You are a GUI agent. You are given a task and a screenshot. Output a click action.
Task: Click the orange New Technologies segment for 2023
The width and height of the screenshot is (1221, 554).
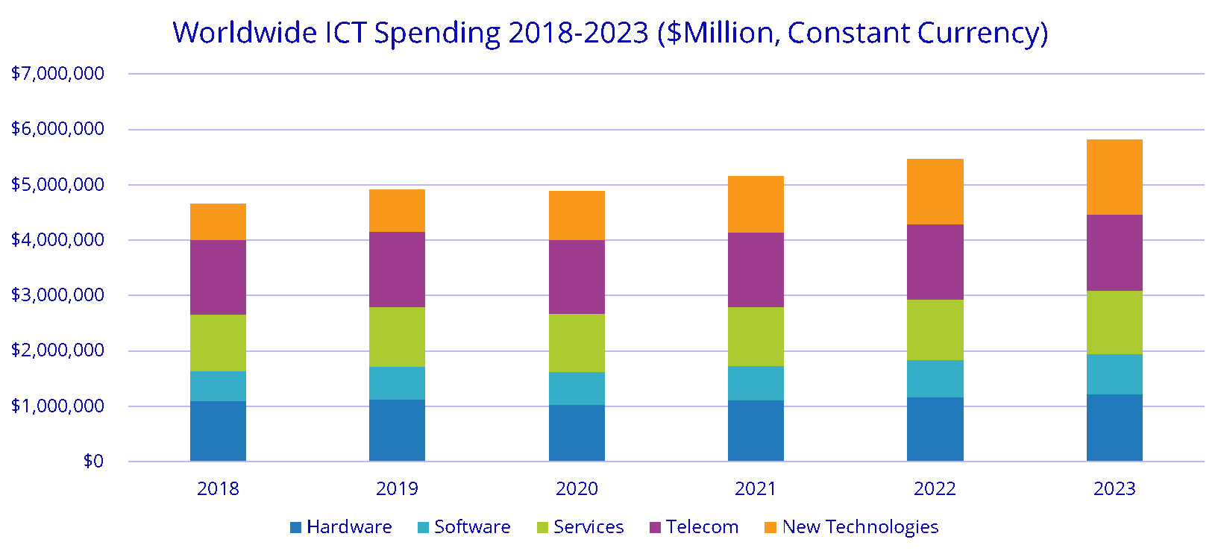[1114, 177]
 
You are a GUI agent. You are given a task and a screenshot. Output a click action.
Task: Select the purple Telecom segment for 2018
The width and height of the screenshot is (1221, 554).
[218, 277]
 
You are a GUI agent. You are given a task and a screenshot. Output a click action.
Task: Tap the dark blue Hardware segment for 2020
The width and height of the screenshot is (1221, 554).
[577, 432]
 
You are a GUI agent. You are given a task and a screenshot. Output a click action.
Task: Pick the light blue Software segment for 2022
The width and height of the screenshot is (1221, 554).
[935, 379]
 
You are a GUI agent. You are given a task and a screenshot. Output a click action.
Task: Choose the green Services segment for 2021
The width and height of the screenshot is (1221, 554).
[756, 336]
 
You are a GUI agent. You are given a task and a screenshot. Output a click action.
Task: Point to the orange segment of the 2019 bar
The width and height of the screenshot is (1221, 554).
[397, 210]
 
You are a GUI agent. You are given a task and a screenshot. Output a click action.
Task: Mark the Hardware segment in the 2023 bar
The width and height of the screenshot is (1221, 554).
[1114, 427]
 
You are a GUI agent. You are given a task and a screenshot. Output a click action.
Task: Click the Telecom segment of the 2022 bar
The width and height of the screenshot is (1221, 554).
[935, 262]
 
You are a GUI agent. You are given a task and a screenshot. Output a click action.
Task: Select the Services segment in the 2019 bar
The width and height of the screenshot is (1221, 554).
[397, 336]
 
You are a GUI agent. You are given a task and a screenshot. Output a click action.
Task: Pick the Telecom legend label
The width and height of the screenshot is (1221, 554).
[702, 527]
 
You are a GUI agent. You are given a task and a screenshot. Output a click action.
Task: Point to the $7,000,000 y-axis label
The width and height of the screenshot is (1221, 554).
[57, 74]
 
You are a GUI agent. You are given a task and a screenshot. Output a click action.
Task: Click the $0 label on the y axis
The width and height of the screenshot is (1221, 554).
[93, 462]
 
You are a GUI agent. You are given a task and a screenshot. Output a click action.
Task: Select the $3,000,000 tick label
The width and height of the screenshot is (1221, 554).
[57, 295]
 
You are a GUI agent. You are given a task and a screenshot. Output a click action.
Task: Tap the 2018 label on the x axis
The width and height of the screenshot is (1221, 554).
[218, 489]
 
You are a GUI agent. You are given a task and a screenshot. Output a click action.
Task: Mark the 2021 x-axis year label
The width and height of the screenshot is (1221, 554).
[756, 489]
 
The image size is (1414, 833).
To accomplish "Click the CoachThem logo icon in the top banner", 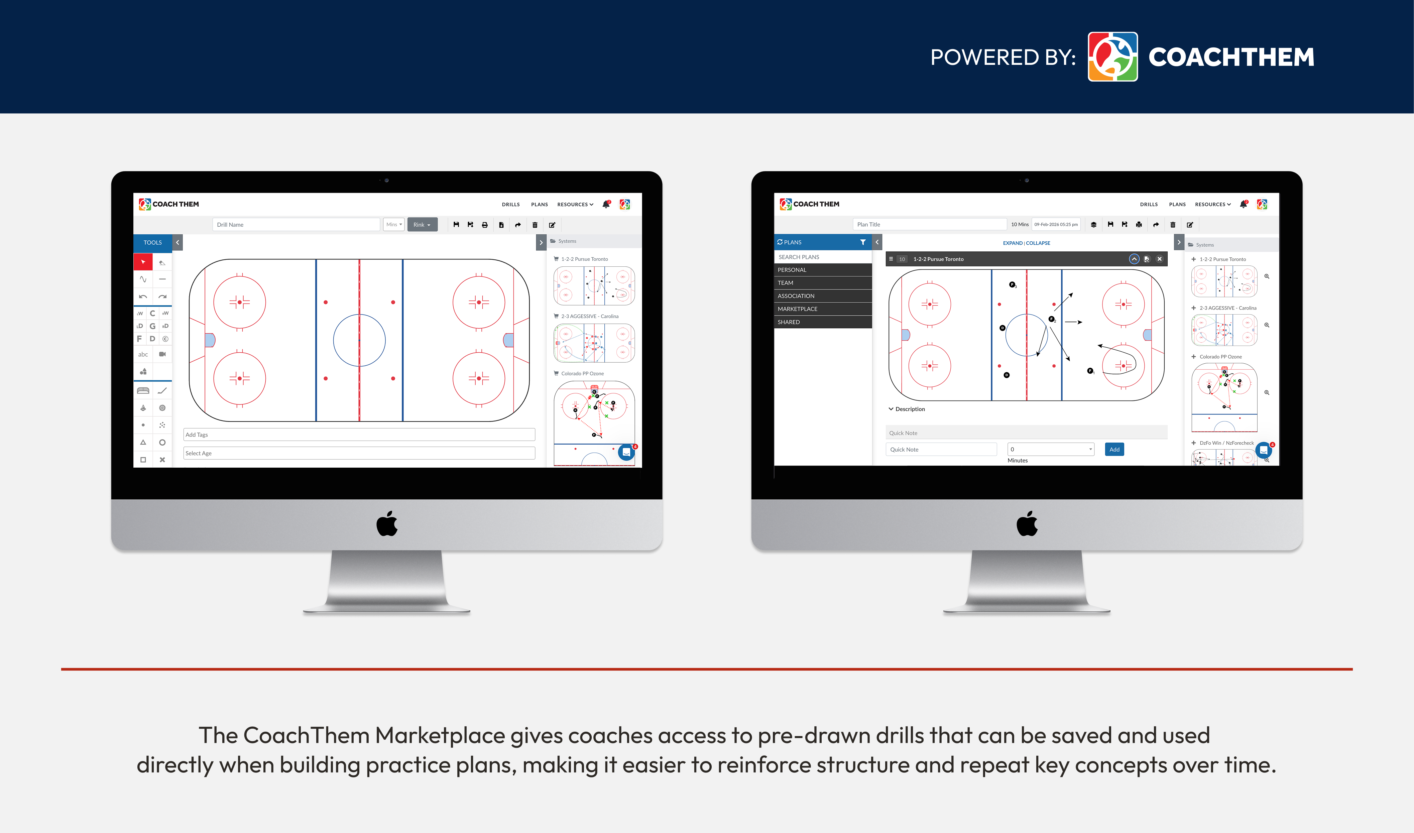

※

EXERCISE BRIEF:
Turn every line of the records above into a numbered list, skipping the blank lines and leaving out the pictures.

FINAL RESULT:
1. You are a GUI agent. You are given a task and a screenshot. Output a click action.
2. Task: Click the orange New Technologies segment for 2023
3. The width and height of the screenshot is (1221, 554).
4. [1114, 177]
5. You are a GUI agent. You are given a task and a screenshot. Output a click action.
6. Task: Select the purple Telecom segment for 2018
7. The width and height of the screenshot is (1221, 554).
8. [218, 277]
9. You are a GUI agent. You are given a task and a screenshot. Output a click action.
10. Task: Tap the dark blue Hardware segment for 2020
11. The width and height of the screenshot is (1221, 554).
12. [577, 432]
13. You are a GUI agent. You are given a task and a screenshot. Output a click action.
14. Task: Pick the light blue Software segment for 2022
15. The width and height of the screenshot is (1221, 554).
16. [935, 379]
17. You are a GUI agent. You are given a task and a screenshot. Output a click action.
18. Task: Choose the green Services segment for 2021
19. The width and height of the screenshot is (1221, 554).
20. [756, 336]
21. You are a GUI agent. You are given a task and a screenshot. Output a click action.
22. Task: Point to the orange segment of the 2019 bar
23. The width and height of the screenshot is (1221, 554).
24. [397, 210]
25. You are a GUI agent. You are given a task and a screenshot. Output a click action.
26. Task: Mark the Hardware segment in the 2023 bar
27. The width and height of the screenshot is (1221, 554).
28. [1114, 427]
29. You are a GUI agent. You are given a task and a screenshot. Output a click action.
30. Task: Click the Telecom segment of the 2022 bar
31. The width and height of the screenshot is (1221, 554).
32. [935, 262]
33. You are a GUI agent. You are given a task and a screenshot. Output a click action.
34. Task: Select the Services segment in the 2019 bar
35. The width and height of the screenshot is (1221, 554).
36. [397, 336]
37. You are a GUI agent. You are given a task and a screenshot. Output a click action.
38. Task: Pick the Telecom legend label
39. The width and height of the screenshot is (1221, 554).
40. [702, 527]
41. You are a GUI agent. You are given a task and a screenshot. Output a click action.
42. Task: Point to the $7,000,000 y-axis label
43. The width and height of the screenshot is (1221, 554).
44. [57, 74]
45. You are a GUI agent. You are given a task and a screenshot. Output a click action.
46. Task: Click the $0 label on the y axis
47. The width and height of the screenshot is (1221, 554).
48. [93, 462]
49. You are a GUI agent. You are given a task and a screenshot. Output a click action.
50. Task: Select the $3,000,000 tick label
51. The width and height of the screenshot is (1221, 554).
52. [57, 295]
53. You are a GUI agent. You are given a task and a screenshot. Output a click action.
54. Task: Tap the 2018 label on the x axis
55. The width and height of the screenshot is (1221, 554).
56. [218, 489]
57. You are a GUI agent. You are given a task and a screenshot. Output a click action.
58. Task: Mark the 2021 x-axis year label
59. The width and height of the screenshot is (1221, 554).
60. [756, 489]
61. The image size is (1414, 833).
62. To accomplish "Click the CoachThem logo icon in the top banner", 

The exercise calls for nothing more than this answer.